Imaginons un livre qui ferait le récit d’un amour par la traversée de ses chambres, la première chambre, une chambre sans caractère dans un hôtel de campagne, les chambres étrangères, en voyage, l’appartement dans un immeuble du XVIe siècle, dans le quartier Saint-Jean de Lyon et pour chacune de ces chambres l’emplacement du téléphone, la petite table sur laquelle l’appareil est posé, le sol, parqueté, et la longueur du fil qui permet que la voix s’emporte jusq’ua u lit, mais ce récit tu ne le feras pas, car de ces chambres ta mémoires défaillante n’a presque rien sur retenir.
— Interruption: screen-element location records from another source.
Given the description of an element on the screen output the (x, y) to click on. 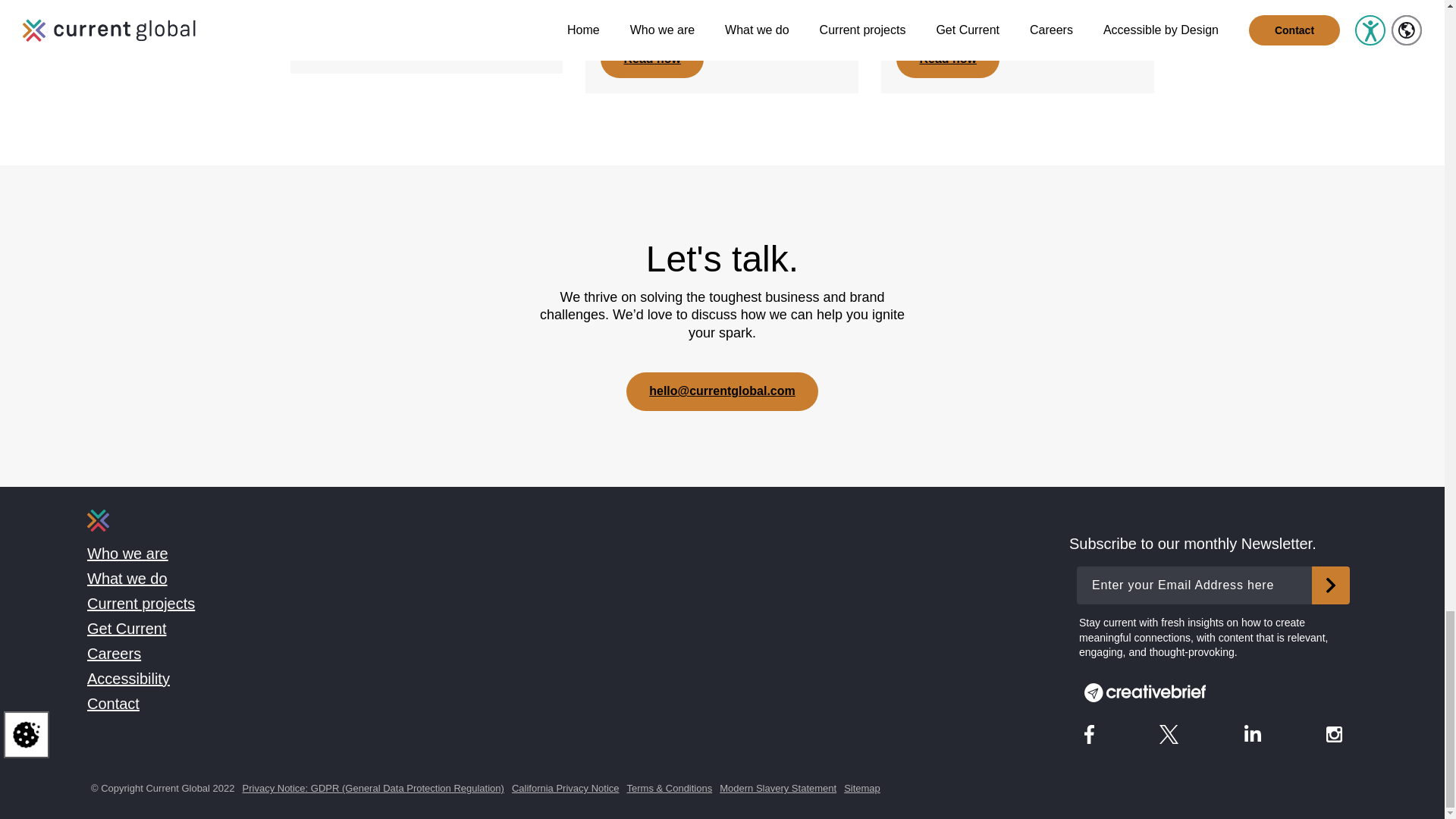
Read now (651, 58)
What we do (127, 578)
Get Current (126, 628)
Send (1330, 585)
Read now (355, 39)
Read now (947, 58)
Accessibility (128, 678)
Careers (114, 653)
Current projects (141, 603)
Who we are (127, 553)
Given the description of an element on the screen output the (x, y) to click on. 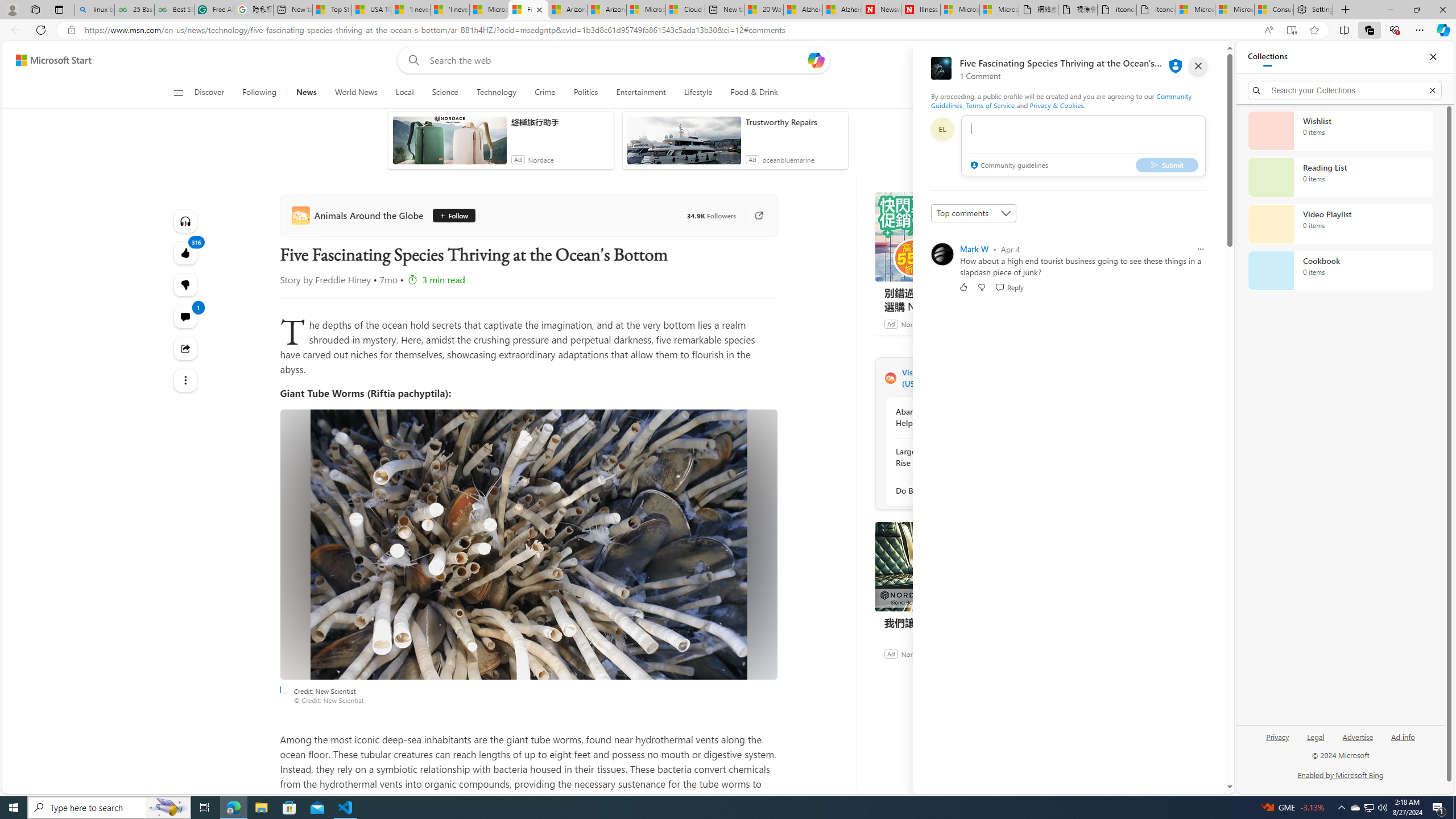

Les maisons de passage. On ne réussit à y inscrire que des empreintes partielles, indécises, troublées par le désir qu’on aurait parfois de s’y enraciner plus profondément, d’une inscription rouée à s’approfondir, se transformer, dans une durée pacifiée, partageable.
Ce noeud de broussailles percées, qu’épuisent les restes d’enfance, ou plutôt ce qui d’enfance s’obstine sous la forme du manque.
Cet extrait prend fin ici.